Chapter 2
Chasing Villanelle started off as a spare-time thing.
A hobby, almost. Collecting and reviewing data on recent assassinations in Europe, Eve detected a pattern that everyone else had missed.
And so began a pursuit which would consume her utterly, obliterating Eve’s marriage and career, and confounding all her expectations.
Her quarry was a young Russian woman, a diagnosed psychopath whose violent proclivities had resulted in her arrest, several years earlier, for triple murder.
Held on remand in Dobryanka, a crumbling and insanitary jail located in the frozen wastes of the Perm Krai, Oxana was visited by a member of the Twelve, and presented with an unexpected route to freedom.
The Twelve was, and is, one of the world’s most powerful and secretive organisations.
Born in the dying days of the Soviet empire, it was originally made up of a dozen forward-thinking individuals from the worlds of espionage, politics and business.
These men – and they were all men – recognised that in the twenty-first century, the reins of power would be held not by governments or corporations, but by those who steered events from behind the scenes.
Their theatre of war, they determined, would be the mir teney, the shadow world. Their objective, invisible control.

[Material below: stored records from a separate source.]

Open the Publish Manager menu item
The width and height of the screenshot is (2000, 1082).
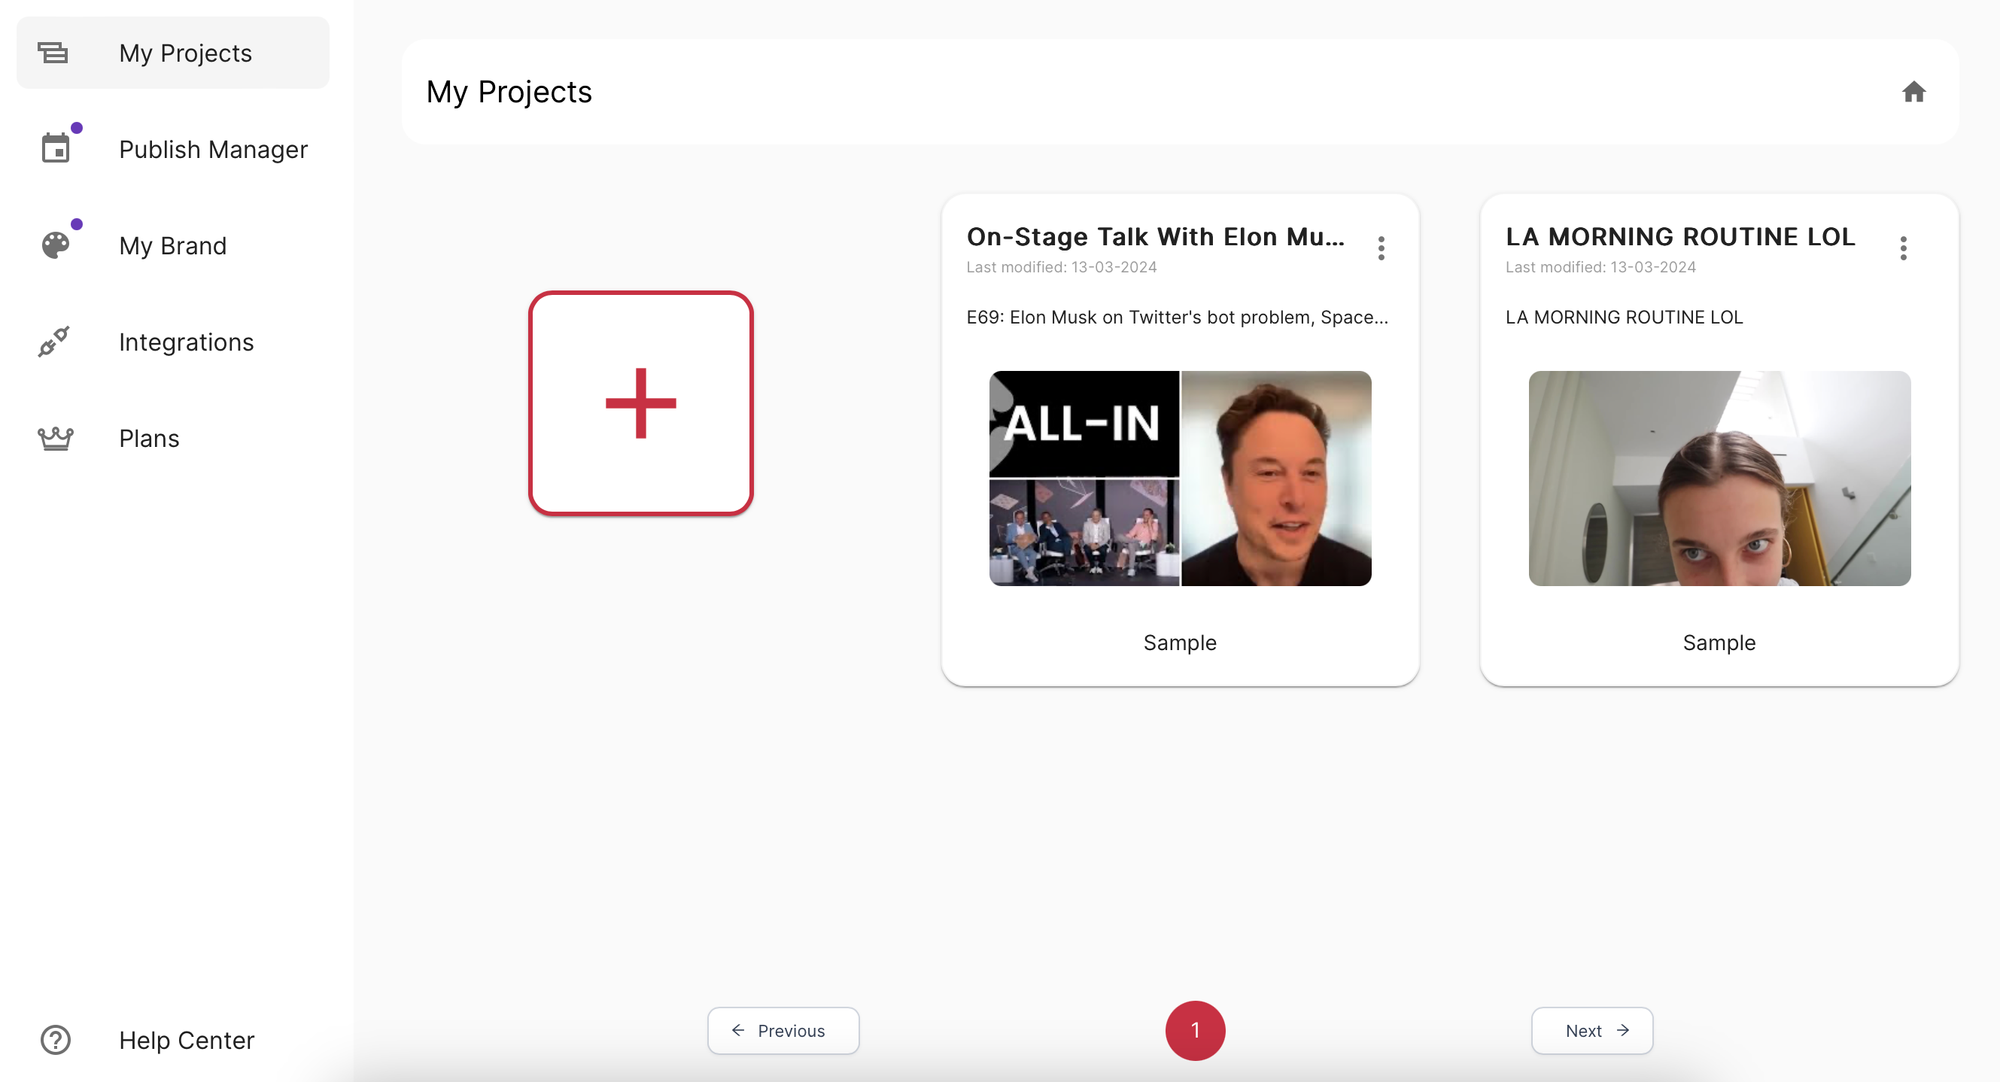[213, 149]
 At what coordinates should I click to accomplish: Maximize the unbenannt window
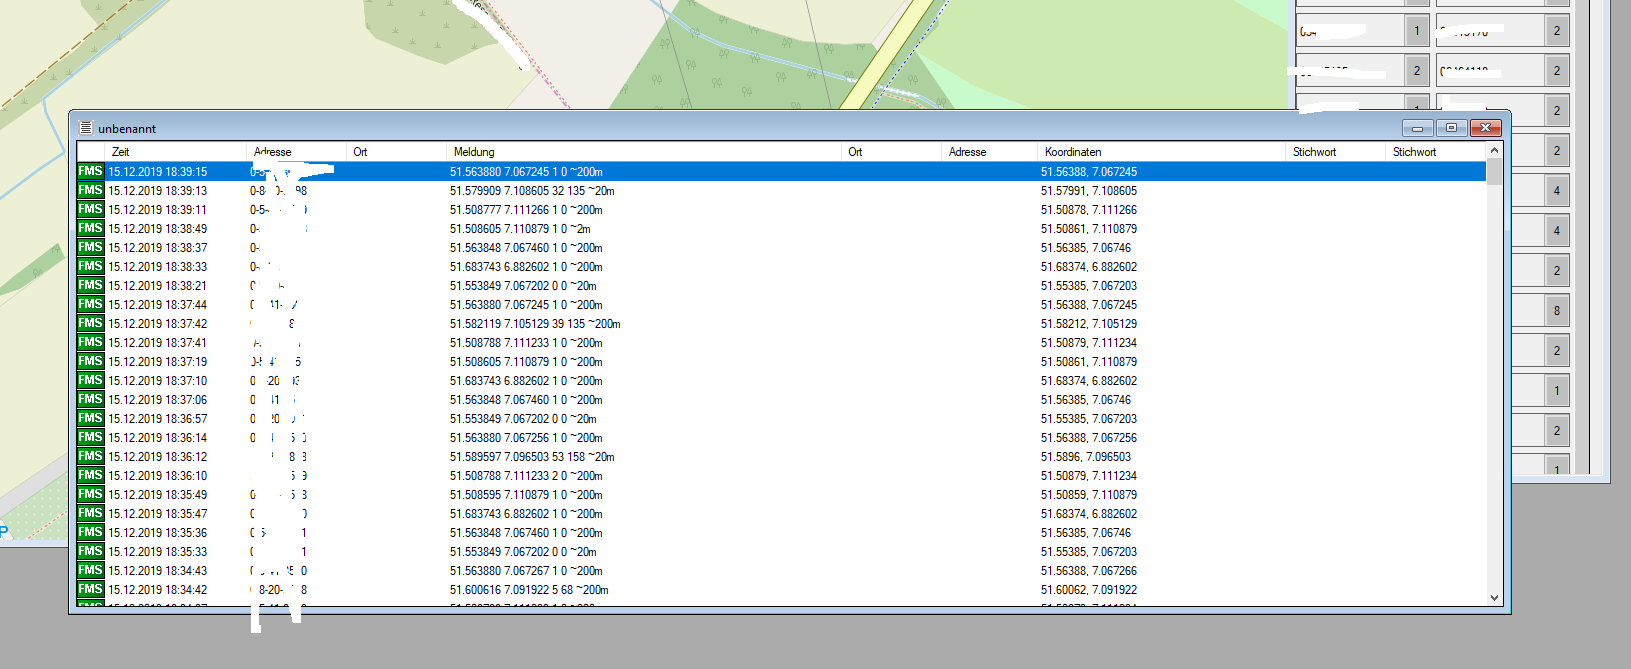coord(1451,128)
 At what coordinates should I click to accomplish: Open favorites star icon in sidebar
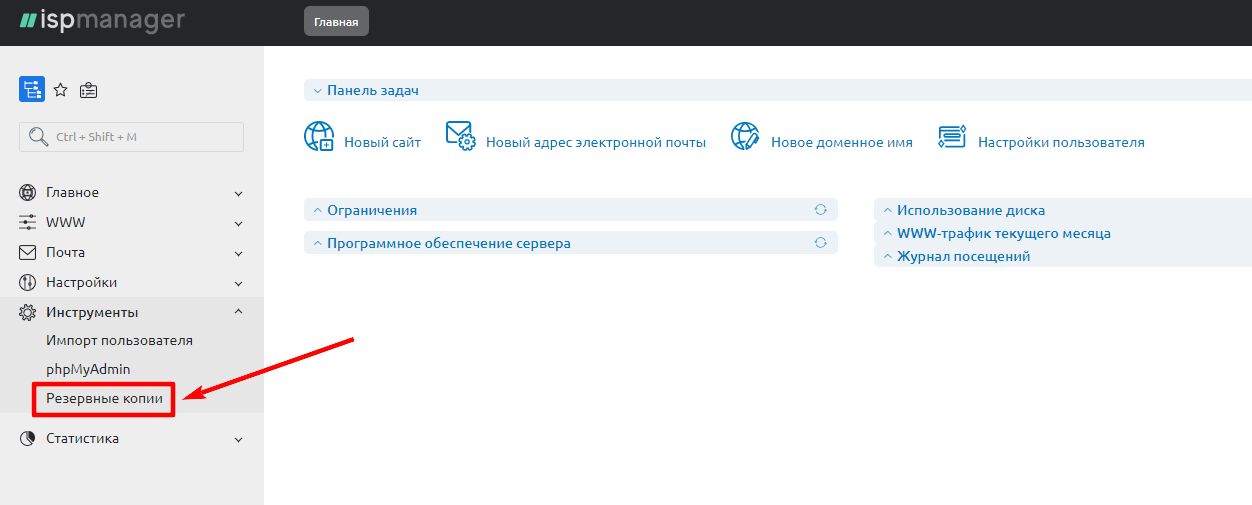pyautogui.click(x=60, y=90)
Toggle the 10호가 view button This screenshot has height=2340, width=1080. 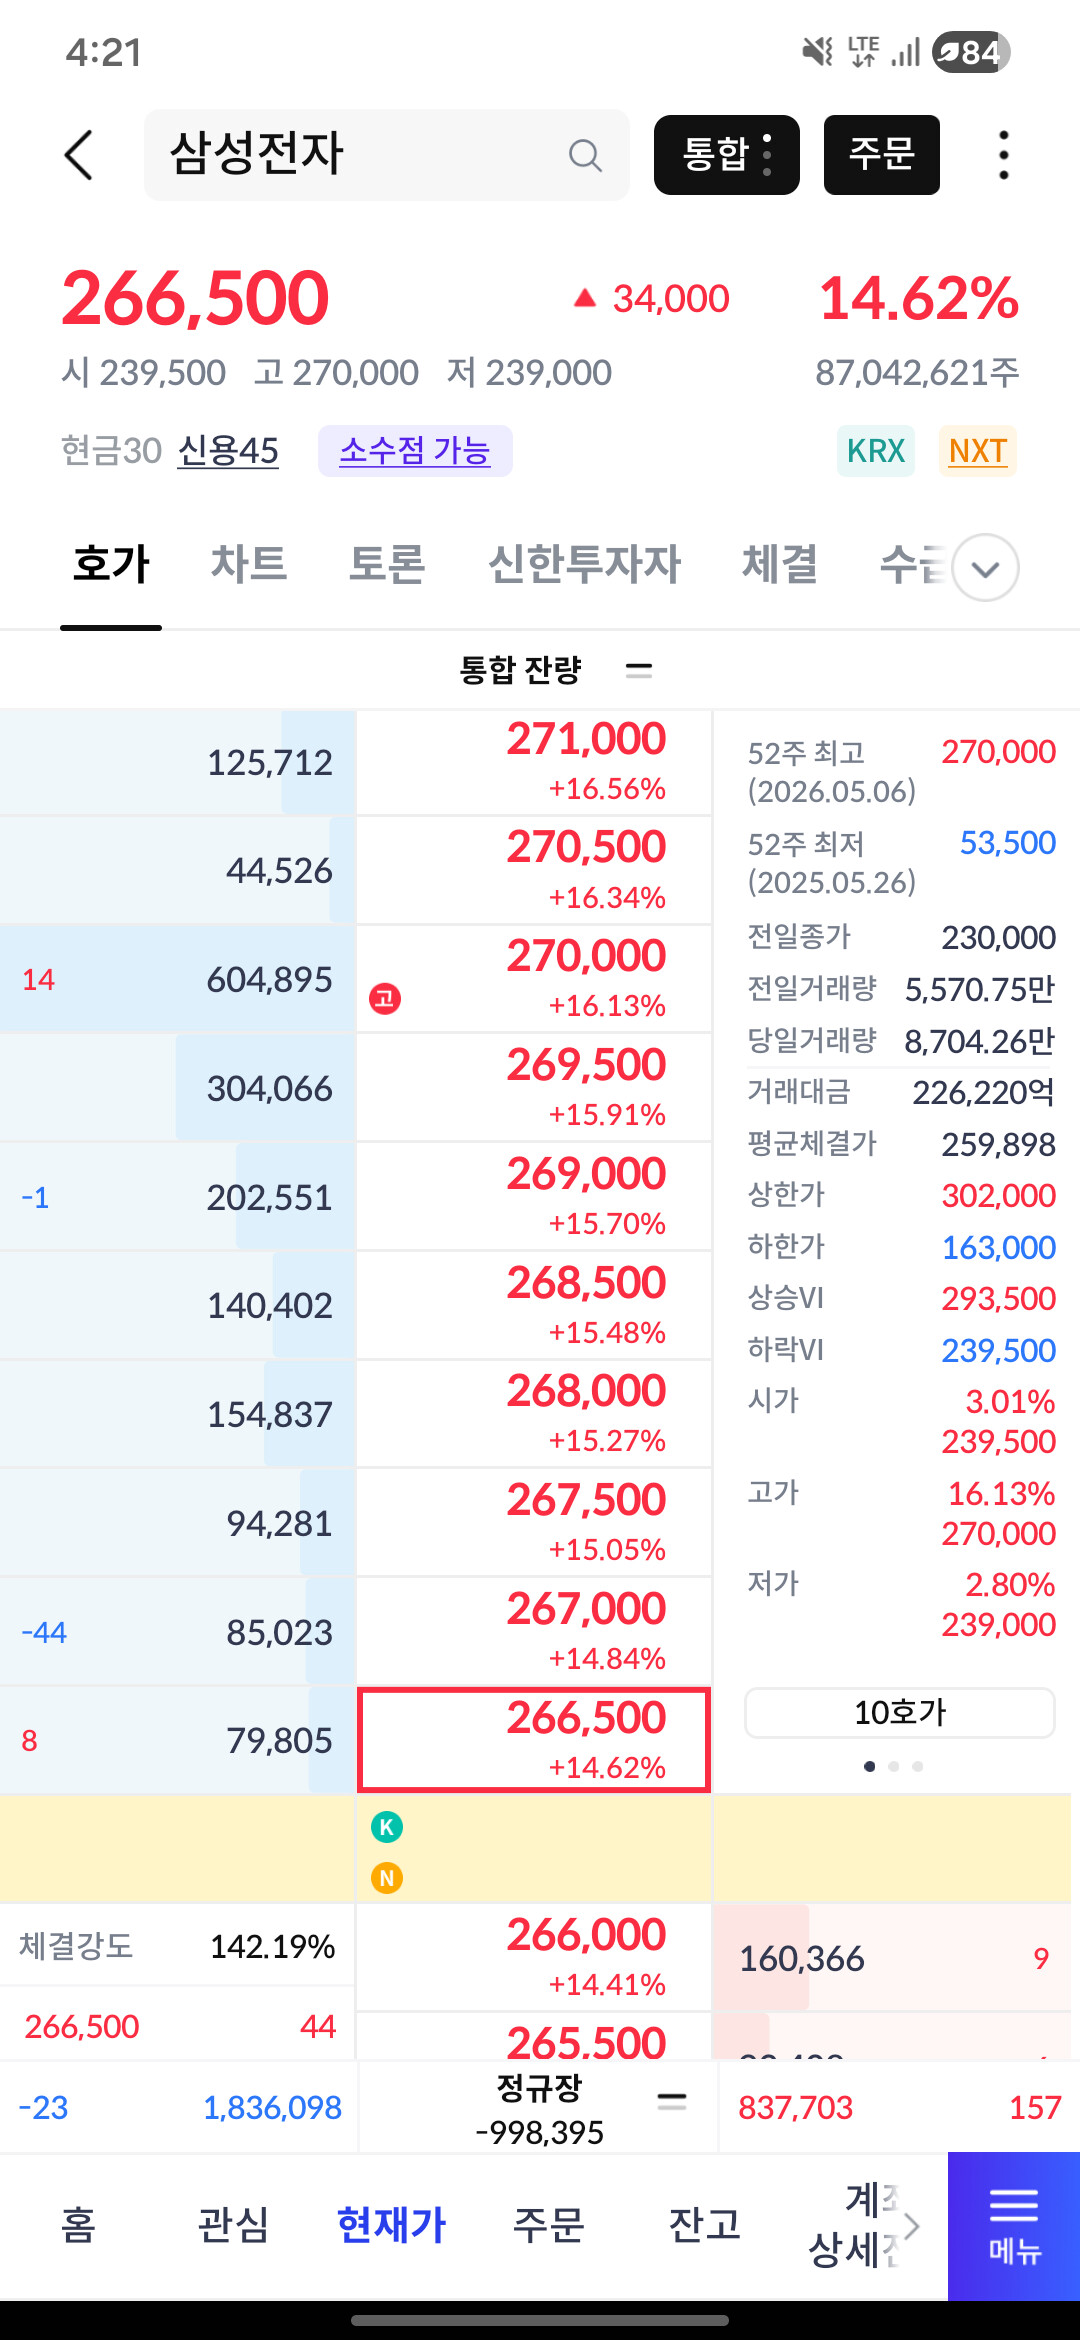pos(900,1713)
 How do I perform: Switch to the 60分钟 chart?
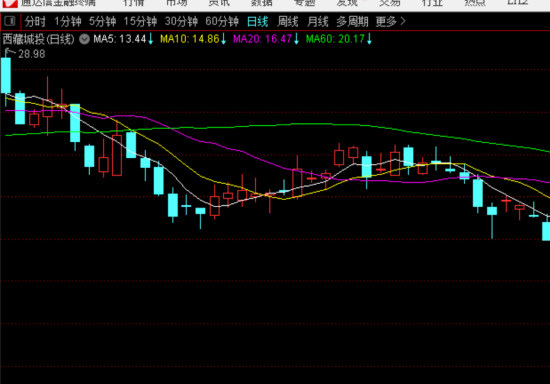[x=222, y=22]
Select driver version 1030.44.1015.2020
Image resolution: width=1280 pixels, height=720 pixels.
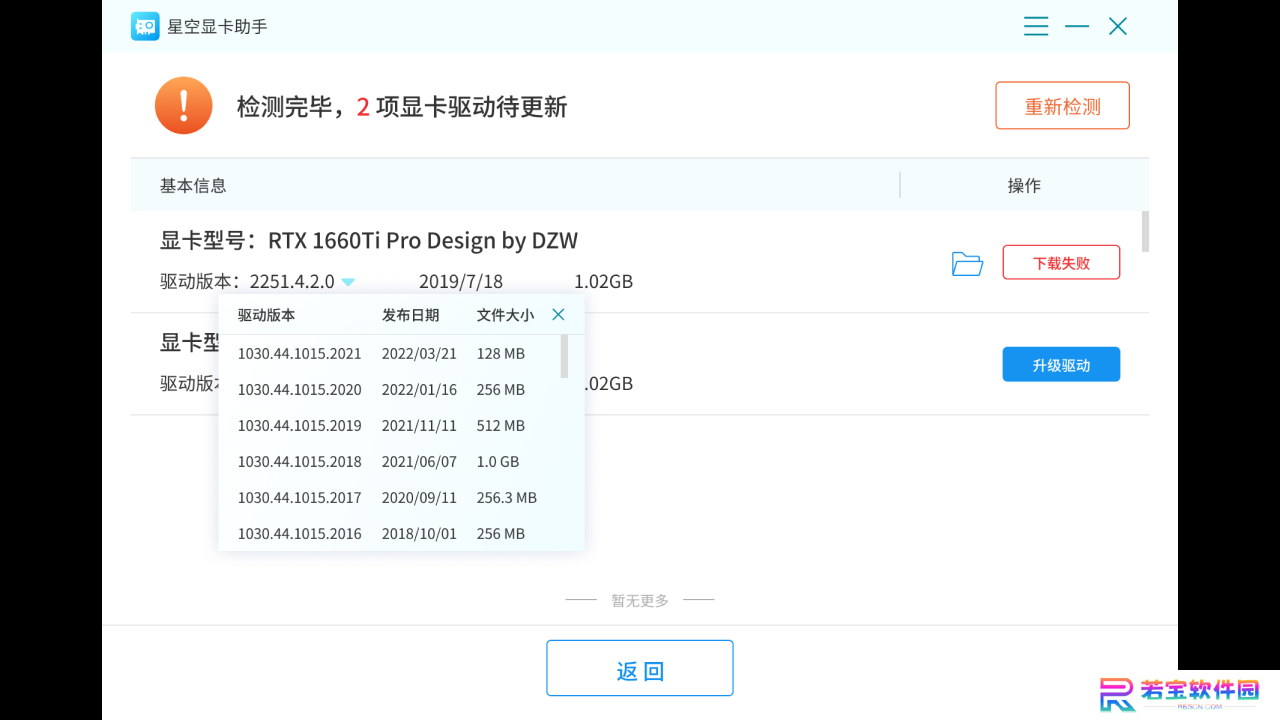click(390, 389)
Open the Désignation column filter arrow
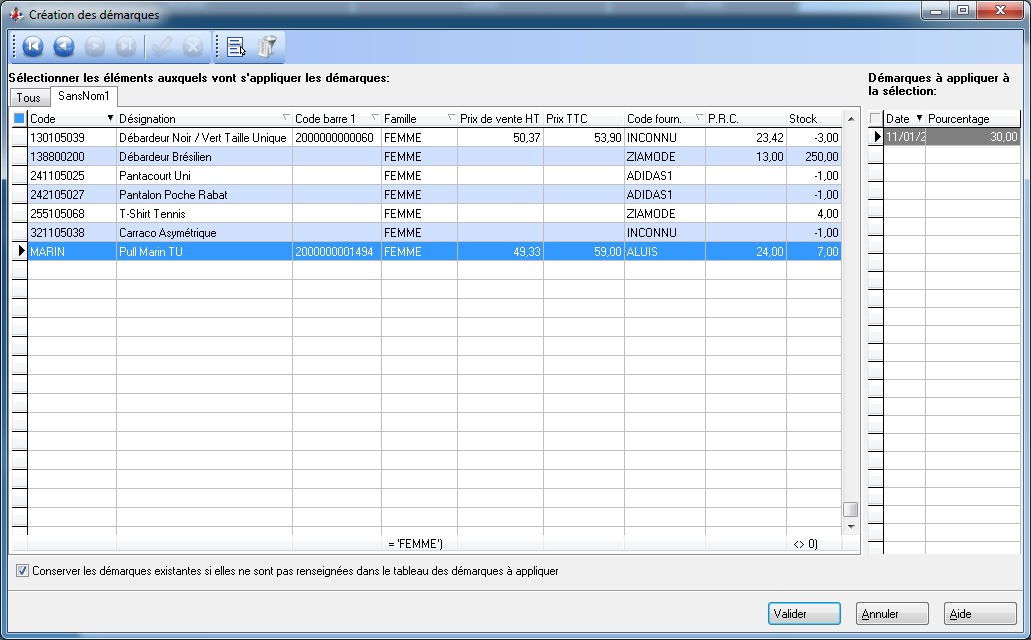The image size is (1031, 640). (284, 119)
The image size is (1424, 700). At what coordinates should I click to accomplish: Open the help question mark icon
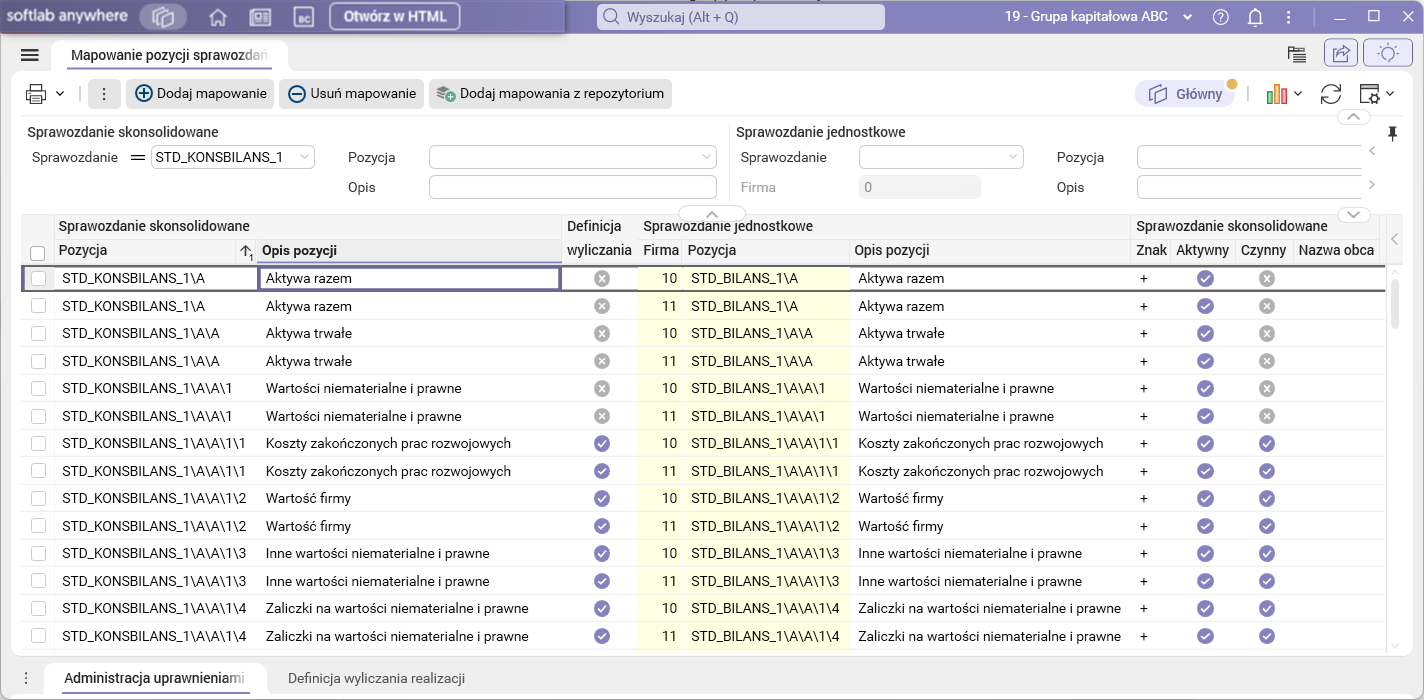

As the decades passed, and Russia grew increasingly enmired in chaos, the organisation went from strength to strength.
It extended its reach worldwide, inserted its operatives into every sphere of influence, and quietly consolidated its power.
The Twelve wished to write the pages of history, not read them.
Strategic murder was just one of their methods.
Plucked from the remand centre, twenty-three-year-old Oxana was given a choice.
Work for us, and harness your lethal gifts in our service, or return to the icy hell of Dobryanka.
Oxana didn’t hesitate. She’d always known, even at her lowest ebb, that she was different.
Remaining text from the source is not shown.